Retype, exactly and with nothing added, the lines from the one showing "You are a computer-use" through the final line of the material. Omit pictures.

## STORED DATA
══════════════════════════════

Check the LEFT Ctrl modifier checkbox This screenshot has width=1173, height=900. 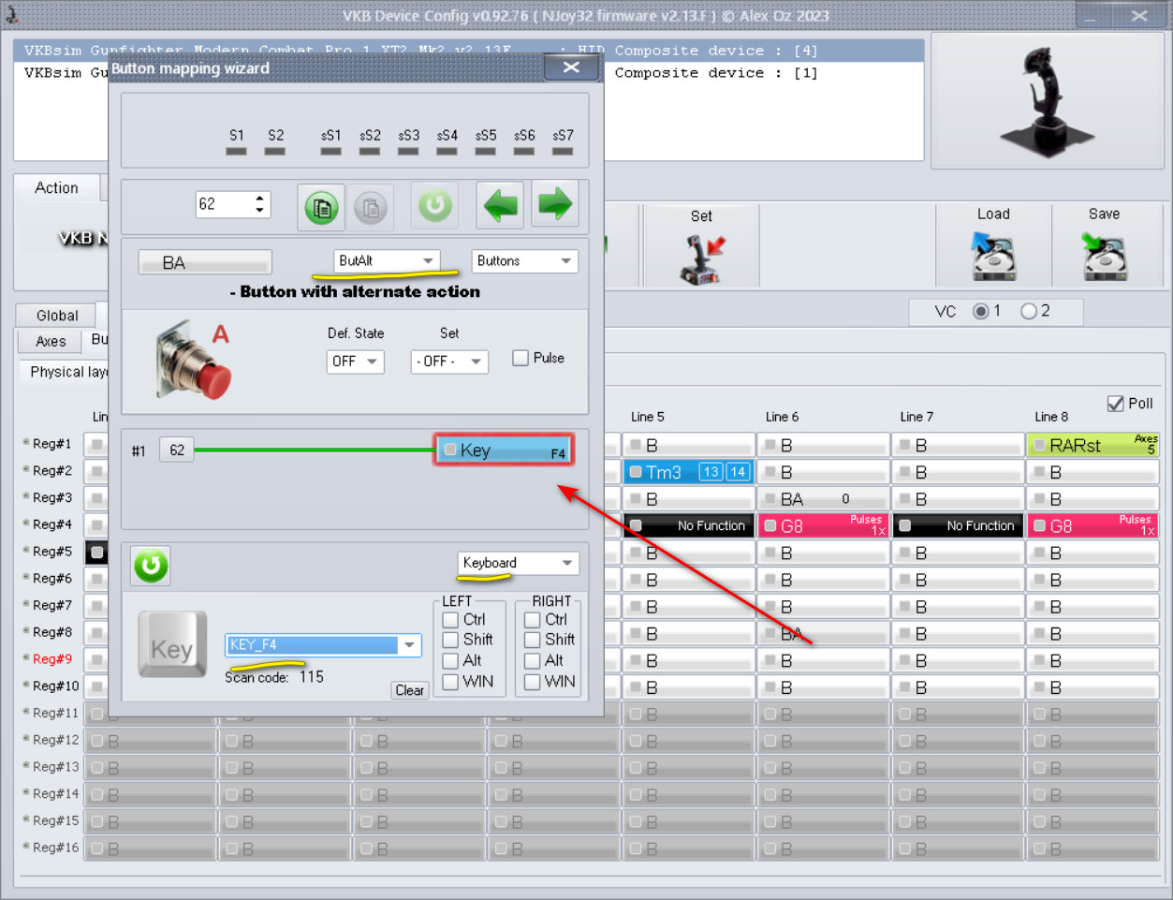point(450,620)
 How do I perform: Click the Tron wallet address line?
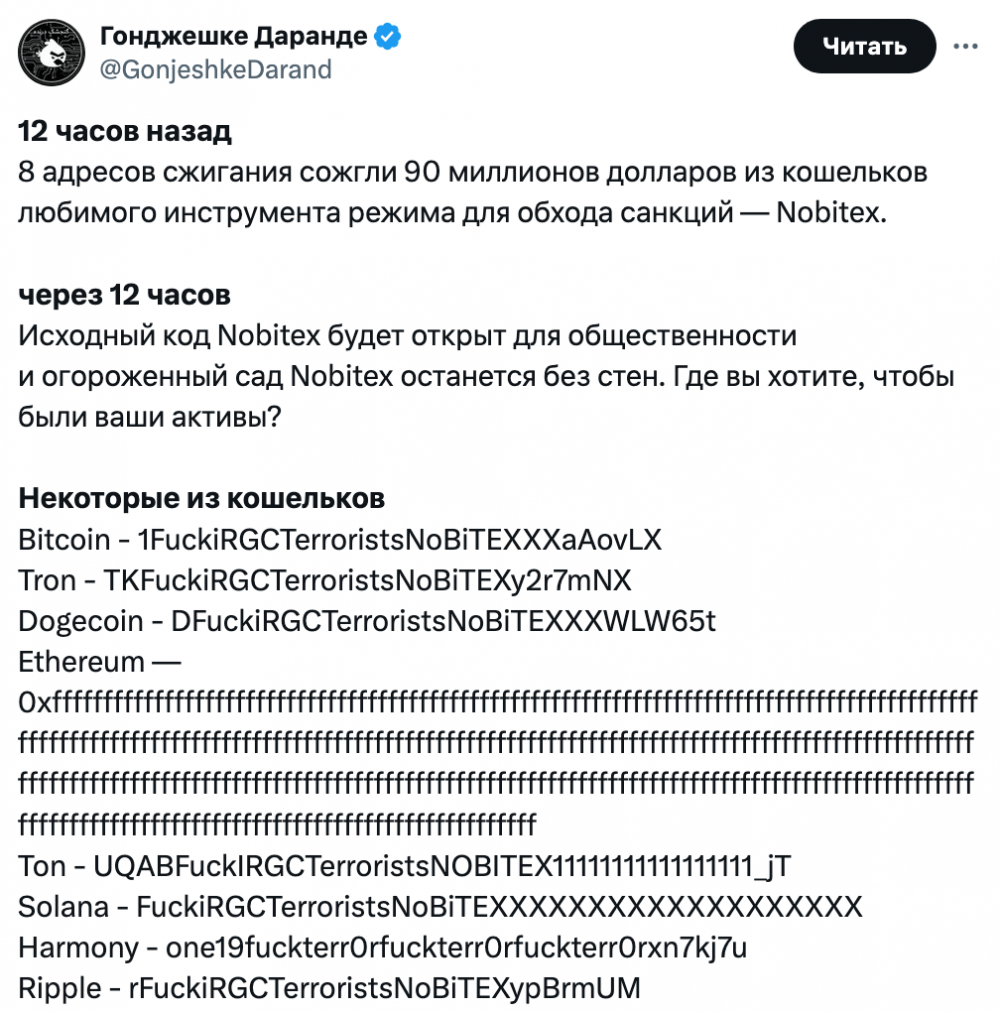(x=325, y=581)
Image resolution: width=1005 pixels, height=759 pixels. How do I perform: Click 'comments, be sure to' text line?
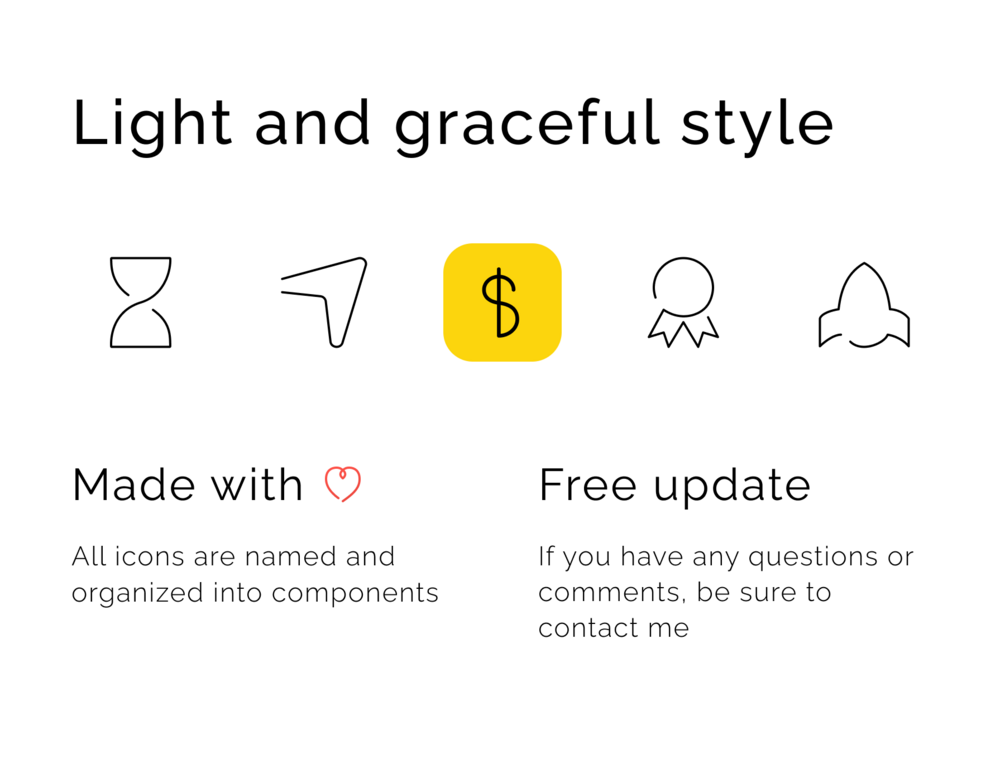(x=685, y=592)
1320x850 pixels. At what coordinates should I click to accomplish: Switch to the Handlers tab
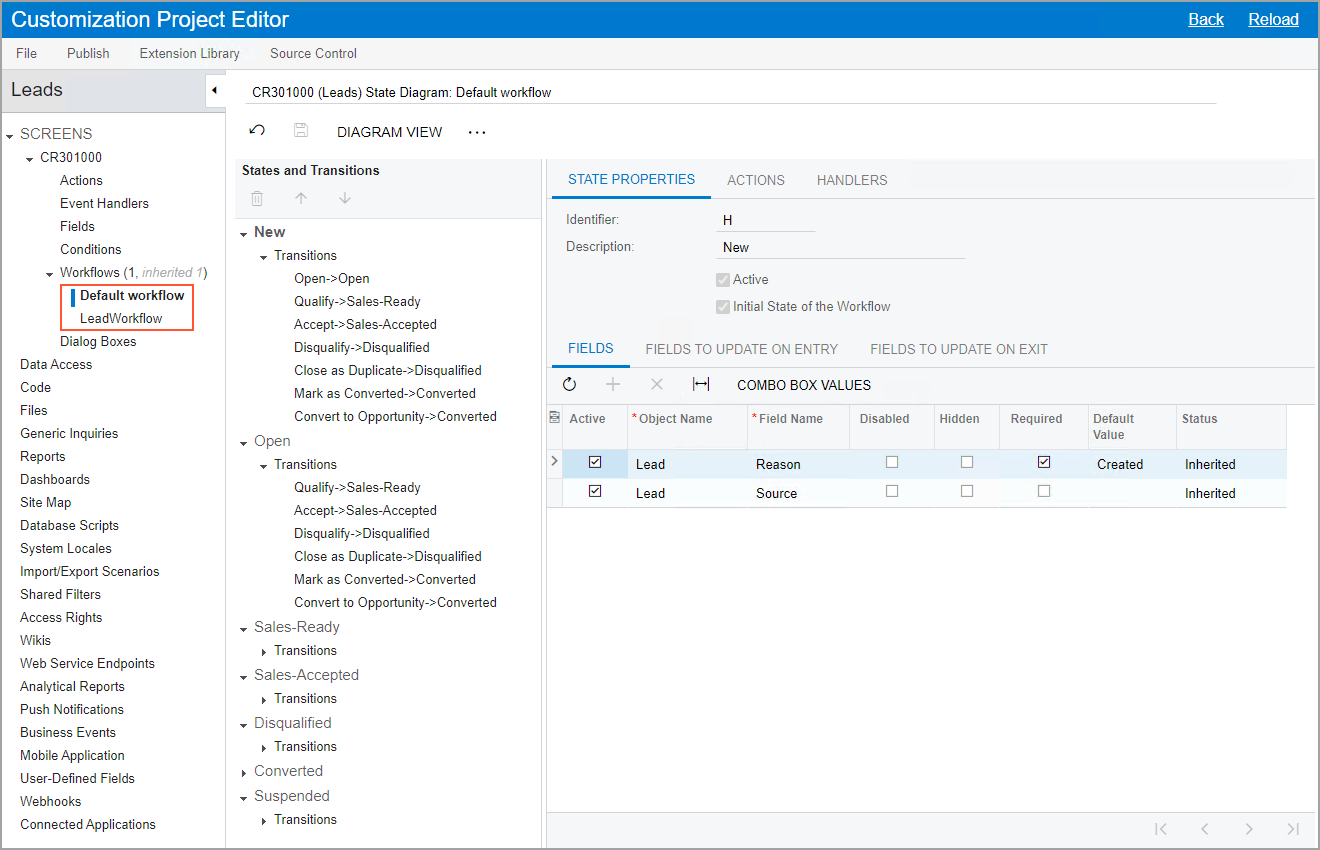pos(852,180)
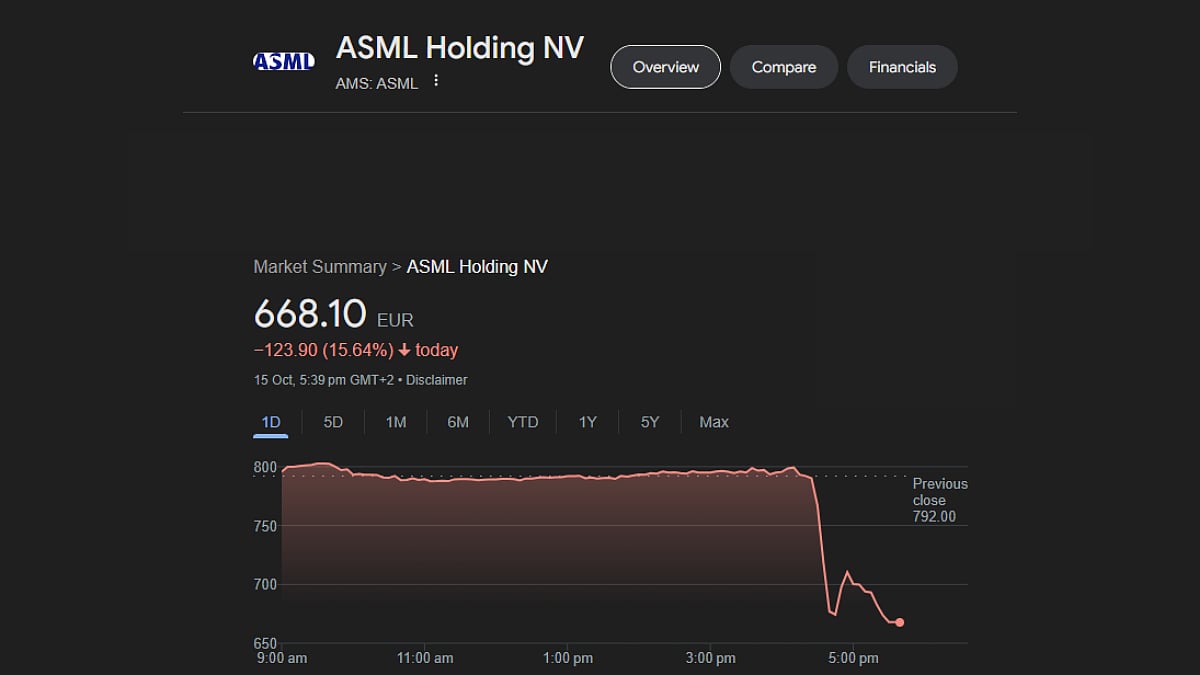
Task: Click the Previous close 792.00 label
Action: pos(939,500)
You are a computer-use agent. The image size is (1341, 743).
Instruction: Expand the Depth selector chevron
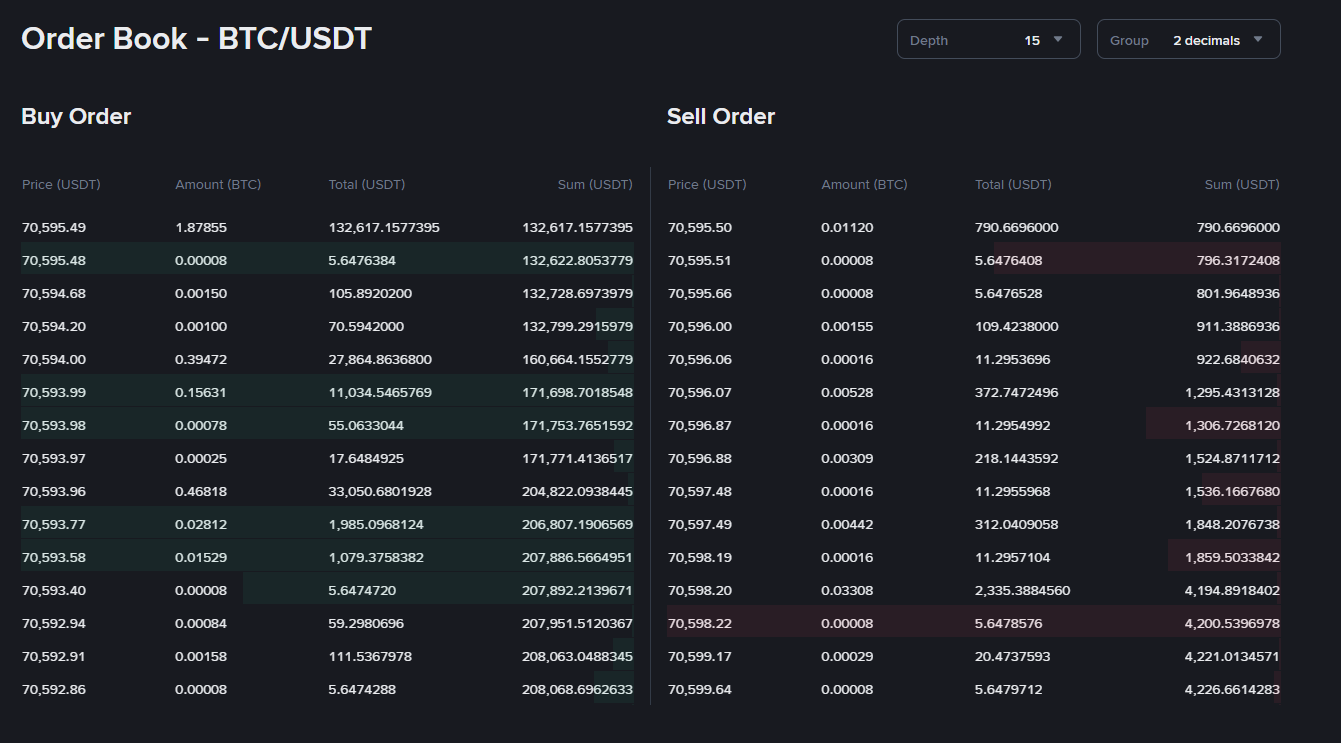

══════════════════════════════

## OUTPUT OF THE TASK
You are a computer-use agent. The image size is (1341, 743).
Instruction: Expand the Depth selector chevron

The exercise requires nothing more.